An inflatable spinal cord implant is now feasible thanks to the scientists who worked for its design. You can now easily treat your chronic pain in the back in times that the medication is not enough to remedy it.
The setup which is a spinal cord stimulator (SCS) will make use of the electronic device. The application will implant electrodes into the patient's spinal cord. It sounds like tickle therapy until you feel the small currents flowing at your back. Those electrical impulses are said to aid the individual to conceal the pain signals that will send a message to your brain if you feel hurt.
UK Scientists Unveil its Design
In an article written by the University of Cambridge in the UK, a team of engineers has designed the electronic device in a way that the patient would not resort anymore to possible surgeries when treating serious spine problems.
According to Damiano Barone, a clinical neuroscientist in the university, spinal cord stimulation is intended for those who are suffering from extreme back pain which affects their daily activities. The procedure serves as a "treatment" of last resort for the affected individuals.

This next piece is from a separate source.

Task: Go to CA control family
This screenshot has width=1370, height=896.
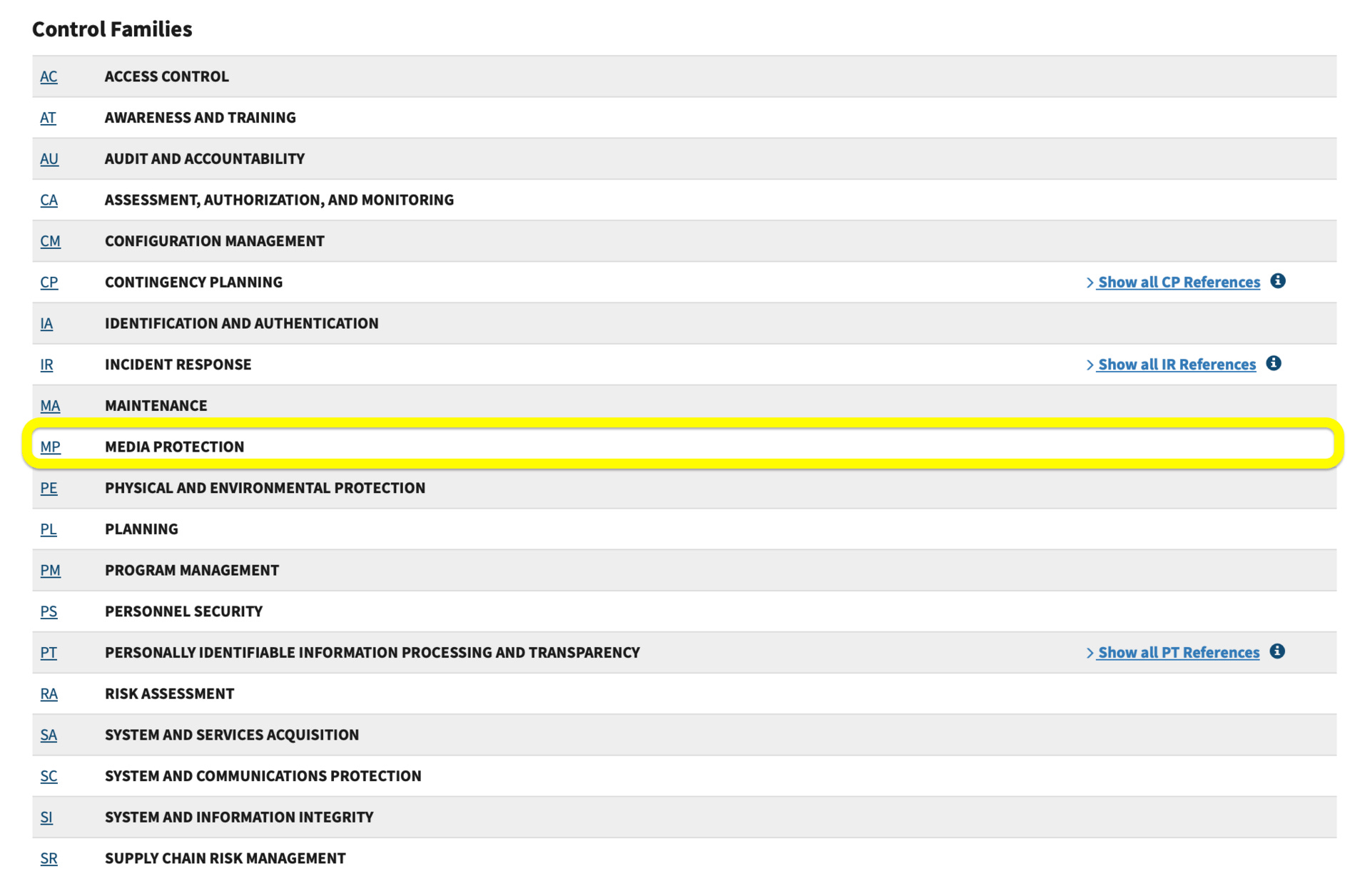Action: tap(49, 200)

The Tricky Part in the Spinal Cord Stimulator
On Monday, June 28, ScienceAlert reported that the hardest part for the spinal cord treatment is how to insert the electrodes into the patient's spinal column hitting the dura mater. This is the part made up of fiber that binds the nearby nerve cells.
The fact that the size of the electrode implants is only a few millimeters makes the insertion difficult to do. From the spinal column, the assigned experts will implant the devices in the narrow part of the spine. But first, they need to slice a tiny part in the vertebra before beginning the process.
Scientists discovered that objects resembling the size of a big needle can make the pain manageable for the patient during the procedure. With that, there is full control of the swarming electrodes in a specific tiny location.
The 2-mm inflatable device works like a needle that could stick easily to the core of the spine. When it is now in the position, it will be rolled out into a "paddle." It becomes 60 micrometers after that.
The design paves the way for the scientists to carry out the operation easily through a quick shape change of the device. The microfluidic channels are helpful for the inflation of the shape during implantation.
"Thin-film electronics aren't new, but incorporating fluid chambers is what makes our device unique - this allows it to be inflated into a paddle-type shape once it is inside the patient," University of Cambridge engineer Christopher Proctor explained.
How Scientists Test the Device?
In a study entitled "Electronics with shape actuation for minimally invasive spinal cord stimulation," the team said that they first used the "device in vitro." They made use of a model of the spinal column to check the activities of electrodes during the rolling and inflating processes. The design involved human cadavers used for implantation surgeries.